## Work instruction
Copy out every line of the data that follows, exactly.

## Material provided
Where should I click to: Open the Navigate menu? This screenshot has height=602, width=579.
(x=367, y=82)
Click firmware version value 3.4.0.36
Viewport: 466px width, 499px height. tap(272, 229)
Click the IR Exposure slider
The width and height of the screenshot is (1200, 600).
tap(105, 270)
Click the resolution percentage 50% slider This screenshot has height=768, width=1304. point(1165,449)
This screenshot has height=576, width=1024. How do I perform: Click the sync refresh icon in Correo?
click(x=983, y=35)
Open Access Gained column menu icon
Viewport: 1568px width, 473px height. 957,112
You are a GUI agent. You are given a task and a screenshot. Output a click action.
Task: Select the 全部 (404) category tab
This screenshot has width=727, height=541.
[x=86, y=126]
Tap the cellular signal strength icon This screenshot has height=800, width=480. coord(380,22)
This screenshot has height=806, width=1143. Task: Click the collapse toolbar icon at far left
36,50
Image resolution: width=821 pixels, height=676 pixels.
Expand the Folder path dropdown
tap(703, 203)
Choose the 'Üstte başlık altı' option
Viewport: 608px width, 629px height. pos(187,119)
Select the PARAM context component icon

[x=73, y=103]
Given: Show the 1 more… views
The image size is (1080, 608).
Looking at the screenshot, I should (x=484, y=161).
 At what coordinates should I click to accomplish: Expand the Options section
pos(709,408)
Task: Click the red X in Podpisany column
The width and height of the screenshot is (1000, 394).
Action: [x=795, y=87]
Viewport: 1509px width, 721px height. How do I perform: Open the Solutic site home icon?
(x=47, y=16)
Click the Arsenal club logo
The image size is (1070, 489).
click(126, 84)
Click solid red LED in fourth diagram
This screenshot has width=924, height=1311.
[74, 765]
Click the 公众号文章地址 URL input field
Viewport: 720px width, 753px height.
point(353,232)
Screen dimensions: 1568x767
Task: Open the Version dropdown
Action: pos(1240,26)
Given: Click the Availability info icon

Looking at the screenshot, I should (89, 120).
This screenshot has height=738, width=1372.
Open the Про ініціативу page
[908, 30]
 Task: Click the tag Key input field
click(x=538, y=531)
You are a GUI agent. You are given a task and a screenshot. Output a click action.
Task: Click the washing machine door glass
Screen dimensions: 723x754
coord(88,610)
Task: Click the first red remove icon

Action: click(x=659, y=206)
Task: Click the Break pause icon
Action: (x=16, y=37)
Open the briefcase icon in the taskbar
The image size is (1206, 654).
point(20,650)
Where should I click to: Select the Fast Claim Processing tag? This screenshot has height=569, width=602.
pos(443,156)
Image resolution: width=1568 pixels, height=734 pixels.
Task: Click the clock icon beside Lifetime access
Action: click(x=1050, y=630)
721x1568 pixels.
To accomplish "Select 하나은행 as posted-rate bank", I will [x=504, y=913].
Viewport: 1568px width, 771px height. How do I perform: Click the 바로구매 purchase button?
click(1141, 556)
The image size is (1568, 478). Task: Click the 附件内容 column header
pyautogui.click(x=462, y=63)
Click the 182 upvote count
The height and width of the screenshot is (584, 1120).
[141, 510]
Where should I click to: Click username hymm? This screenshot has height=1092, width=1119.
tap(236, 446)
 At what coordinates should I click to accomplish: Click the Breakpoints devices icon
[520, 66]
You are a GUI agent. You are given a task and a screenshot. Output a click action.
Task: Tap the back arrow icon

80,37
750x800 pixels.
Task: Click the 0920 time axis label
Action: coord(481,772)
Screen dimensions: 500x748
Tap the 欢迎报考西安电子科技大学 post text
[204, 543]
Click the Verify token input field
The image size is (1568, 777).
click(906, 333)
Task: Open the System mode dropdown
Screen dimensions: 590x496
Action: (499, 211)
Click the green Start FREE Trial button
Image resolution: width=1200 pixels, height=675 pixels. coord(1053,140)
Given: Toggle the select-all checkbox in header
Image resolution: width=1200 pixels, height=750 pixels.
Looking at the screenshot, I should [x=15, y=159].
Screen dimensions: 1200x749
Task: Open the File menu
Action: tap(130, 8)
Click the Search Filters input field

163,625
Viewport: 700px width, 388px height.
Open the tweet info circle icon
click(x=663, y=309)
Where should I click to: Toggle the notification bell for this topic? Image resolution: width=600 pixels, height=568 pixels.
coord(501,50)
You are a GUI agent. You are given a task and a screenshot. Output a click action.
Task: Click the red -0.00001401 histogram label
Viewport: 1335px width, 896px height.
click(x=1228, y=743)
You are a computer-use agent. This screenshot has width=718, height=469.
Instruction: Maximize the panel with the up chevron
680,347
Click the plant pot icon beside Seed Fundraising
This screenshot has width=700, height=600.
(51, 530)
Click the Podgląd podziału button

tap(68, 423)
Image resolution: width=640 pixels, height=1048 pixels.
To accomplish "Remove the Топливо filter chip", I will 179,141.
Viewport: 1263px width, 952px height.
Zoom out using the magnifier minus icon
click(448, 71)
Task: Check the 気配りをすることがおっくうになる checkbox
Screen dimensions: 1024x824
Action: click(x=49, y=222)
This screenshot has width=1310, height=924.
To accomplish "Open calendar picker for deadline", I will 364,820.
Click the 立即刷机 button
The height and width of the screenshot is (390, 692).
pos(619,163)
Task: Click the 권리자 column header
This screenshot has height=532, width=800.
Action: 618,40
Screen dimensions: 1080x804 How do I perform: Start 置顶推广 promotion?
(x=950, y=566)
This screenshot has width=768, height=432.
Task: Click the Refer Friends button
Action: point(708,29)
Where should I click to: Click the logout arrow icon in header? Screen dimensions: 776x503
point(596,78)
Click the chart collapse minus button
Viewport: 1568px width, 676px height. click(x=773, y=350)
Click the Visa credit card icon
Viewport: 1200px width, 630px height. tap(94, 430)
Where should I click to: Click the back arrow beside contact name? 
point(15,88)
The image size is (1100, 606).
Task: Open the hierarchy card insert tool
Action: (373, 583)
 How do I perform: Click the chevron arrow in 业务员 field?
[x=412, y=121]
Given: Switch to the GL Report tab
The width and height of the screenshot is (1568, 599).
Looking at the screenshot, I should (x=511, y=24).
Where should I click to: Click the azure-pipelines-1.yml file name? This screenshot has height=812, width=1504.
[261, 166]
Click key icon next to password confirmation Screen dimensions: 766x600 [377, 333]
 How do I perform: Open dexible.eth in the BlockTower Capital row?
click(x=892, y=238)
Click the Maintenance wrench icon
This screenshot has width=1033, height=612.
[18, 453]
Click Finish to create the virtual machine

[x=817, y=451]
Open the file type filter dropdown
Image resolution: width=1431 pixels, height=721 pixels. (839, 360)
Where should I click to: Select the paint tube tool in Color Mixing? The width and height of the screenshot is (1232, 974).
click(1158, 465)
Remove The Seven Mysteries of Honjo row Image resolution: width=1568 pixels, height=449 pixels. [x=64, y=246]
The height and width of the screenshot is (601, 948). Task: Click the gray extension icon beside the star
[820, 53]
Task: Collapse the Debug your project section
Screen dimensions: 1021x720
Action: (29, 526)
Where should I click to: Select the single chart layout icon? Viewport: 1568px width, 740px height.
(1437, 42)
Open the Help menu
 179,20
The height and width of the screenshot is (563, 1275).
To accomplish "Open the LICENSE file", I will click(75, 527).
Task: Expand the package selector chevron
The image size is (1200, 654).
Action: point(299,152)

## Solution for this exercise
Where should I click to: Open the Navigate menu? This screenshot has height=602, width=579.
(x=367, y=82)
Click firmware version value 3.4.0.36
Viewport: 466px width, 499px height. tap(272, 229)
Click the IR Exposure slider
The width and height of the screenshot is (1200, 600).
tap(105, 270)
Click the resolution percentage 50% slider This screenshot has height=768, width=1304. point(1165,449)
This screenshot has height=576, width=1024. How do I perform: Click the sync refresh icon in Correo?
click(x=983, y=35)
Open Access Gained column menu icon
Viewport: 1568px width, 473px height. 957,112
You are a GUI agent. You are given a task and a screenshot. Output a click action.
Task: Select the 全部 (404) category tab
This screenshot has width=727, height=541.
[x=86, y=126]
Tap the cellular signal strength icon This screenshot has height=800, width=480. coord(380,22)
This screenshot has height=806, width=1143. Task: Click the collapse toolbar icon at far left
36,50
Image resolution: width=821 pixels, height=676 pixels.
Expand the Folder path dropdown
tap(703, 203)
Choose the 'Üstte başlık altı' option
Viewport: 608px width, 629px height. pos(187,119)
Select the PARAM context component icon

[x=73, y=103]
Given: Show the 1 more… views
The image size is (1080, 608).
Looking at the screenshot, I should (x=484, y=161).
 At what coordinates should I click to accomplish: Expand the Options section
pos(709,408)
Task: Click the red X in Podpisany column
The width and height of the screenshot is (1000, 394).
Action: [x=795, y=87]
Viewport: 1509px width, 721px height. How do I perform: Open the Solutic site home icon?
(x=47, y=16)
Click the Arsenal club logo
The image size is (1070, 489).
click(126, 84)
Click solid red LED in fourth diagram
This screenshot has width=924, height=1311.
[74, 765]
Click the 公众号文章地址 URL input field
Viewport: 720px width, 753px height.
point(353,232)
Screen dimensions: 1568x767
Task: Open the Version dropdown
Action: pos(1240,26)
Given: Click the Availability info icon

Looking at the screenshot, I should (89, 120).
This screenshot has height=738, width=1372.
Open the Про ініціативу page
[908, 30]
 Task: Click the tag Key input field
click(x=538, y=531)
You are a GUI agent. You are given a task and a screenshot. Output a click action.
Task: Click the washing machine door glass
Screen dimensions: 723x754
coord(88,610)
Task: Click the first red remove icon

Action: click(x=659, y=206)
Task: Click the Break pause icon
Action: (x=16, y=37)
Open the briefcase icon in the taskbar
The image size is (1206, 654).
point(20,650)
Where should I click to: Select the Fast Claim Processing tag? This screenshot has height=569, width=602.
pos(443,156)
Image resolution: width=1568 pixels, height=734 pixels.
Task: Click the clock icon beside Lifetime access
Action: click(x=1050, y=630)
721x1568 pixels.
To accomplish "Select 하나은행 as posted-rate bank", I will [x=504, y=913].
Viewport: 1568px width, 771px height. How do I perform: Click the 바로구매 purchase button?
click(1141, 556)
The image size is (1568, 478). Task: Click the 附件内容 column header
pyautogui.click(x=462, y=63)
Click the 182 upvote count
The height and width of the screenshot is (584, 1120).
[141, 510]
Where should I click to: Click username hymm? This screenshot has height=1092, width=1119.
tap(236, 446)
 At what coordinates should I click to accomplish: Click the Breakpoints devices icon
[520, 66]
You are a GUI agent. You are given a task and a screenshot. Output a click action.
Task: Tap the back arrow icon

80,37
750x800 pixels.
Task: Click the 0920 time axis label
Action: coord(481,772)
Screen dimensions: 500x748
Tap the 欢迎报考西安电子科技大学 post text
[204, 543]
Click the Verify token input field
The image size is (1568, 777).
click(906, 333)
Task: Open the System mode dropdown
Screen dimensions: 590x496
Action: (499, 211)
Click the green Start FREE Trial button
Image resolution: width=1200 pixels, height=675 pixels. coord(1053,140)
Given: Toggle the select-all checkbox in header
Image resolution: width=1200 pixels, height=750 pixels.
Looking at the screenshot, I should [x=15, y=159].
Screen dimensions: 1200x749
Task: Open the File menu
Action: tap(130, 8)
Click the Search Filters input field

163,625
Viewport: 700px width, 388px height.
Open the tweet info circle icon
click(x=663, y=309)
Where should I click to: Toggle the notification bell for this topic? Image resolution: width=600 pixels, height=568 pixels.
coord(501,50)
You are a GUI agent. You are given a task and a screenshot. Output a click action.
Task: Click the red -0.00001401 histogram label
Viewport: 1335px width, 896px height.
click(x=1228, y=743)
You are a computer-use agent. This screenshot has width=718, height=469.
Instruction: Maximize the panel with the up chevron
680,347
Click the plant pot icon beside Seed Fundraising
This screenshot has width=700, height=600.
(51, 530)
Click the Podgląd podziału button

tap(68, 423)
Image resolution: width=640 pixels, height=1048 pixels.
To accomplish "Remove the Топливо filter chip", I will 179,141.
Viewport: 1263px width, 952px height.
Zoom out using the magnifier minus icon
click(448, 71)
Task: Check the 気配りをすることがおっくうになる checkbox
Screen dimensions: 1024x824
Action: click(x=49, y=222)
This screenshot has width=1310, height=924.
To accomplish "Open calendar picker for deadline", I will 364,820.
Click the 立即刷机 button
The height and width of the screenshot is (390, 692).
pos(619,163)
Task: Click the 권리자 column header
This screenshot has height=532, width=800.
Action: 618,40
Screen dimensions: 1080x804 How do I perform: Start 置顶推广 promotion?
(x=950, y=566)
This screenshot has width=768, height=432.
Task: Click the Refer Friends button
Action: point(708,29)
Where should I click to: Click the logout arrow icon in header? Screen dimensions: 776x503
point(596,78)
Click the chart collapse minus button
Viewport: 1568px width, 676px height. click(x=773, y=350)
Click the Visa credit card icon
Viewport: 1200px width, 630px height. tap(94, 430)
Where should I click to: Click the back arrow beside contact name? 
point(15,88)
The image size is (1100, 606).
Task: Open the hierarchy card insert tool
Action: (373, 583)
 How do I perform: Click the chevron arrow in 业务员 field?
[x=412, y=121]
Given: Switch to the GL Report tab
The width and height of the screenshot is (1568, 599).
Looking at the screenshot, I should (x=511, y=24).
Where should I click to: Click the azure-pipelines-1.yml file name? This screenshot has height=812, width=1504.
[261, 166]
Click key icon next to password confirmation Screen dimensions: 766x600 [377, 333]
 How do I perform: Open dexible.eth in the BlockTower Capital row?
click(x=892, y=238)
Click the Maintenance wrench icon
This screenshot has width=1033, height=612.
[18, 453]
Click Finish to create the virtual machine

[x=817, y=451]
Open the file type filter dropdown
Image resolution: width=1431 pixels, height=721 pixels. (839, 360)
Where should I click to: Select the paint tube tool in Color Mixing? The width and height of the screenshot is (1232, 974).
click(1158, 465)
Remove The Seven Mysteries of Honjo row Image resolution: width=1568 pixels, height=449 pixels. [x=64, y=246]
The height and width of the screenshot is (601, 948). Task: Click the gray extension icon beside the star
[820, 53]
Task: Collapse the Debug your project section
Screen dimensions: 1021x720
Action: (29, 526)
Where should I click to: Select the single chart layout icon? Viewport: 1568px width, 740px height.
(1437, 42)
Open the Help menu
 179,20
The height and width of the screenshot is (563, 1275).
To accomplish "Open the LICENSE file", I will click(75, 527).
Task: Expand the package selector chevron
The image size is (1200, 654).
Action: point(299,152)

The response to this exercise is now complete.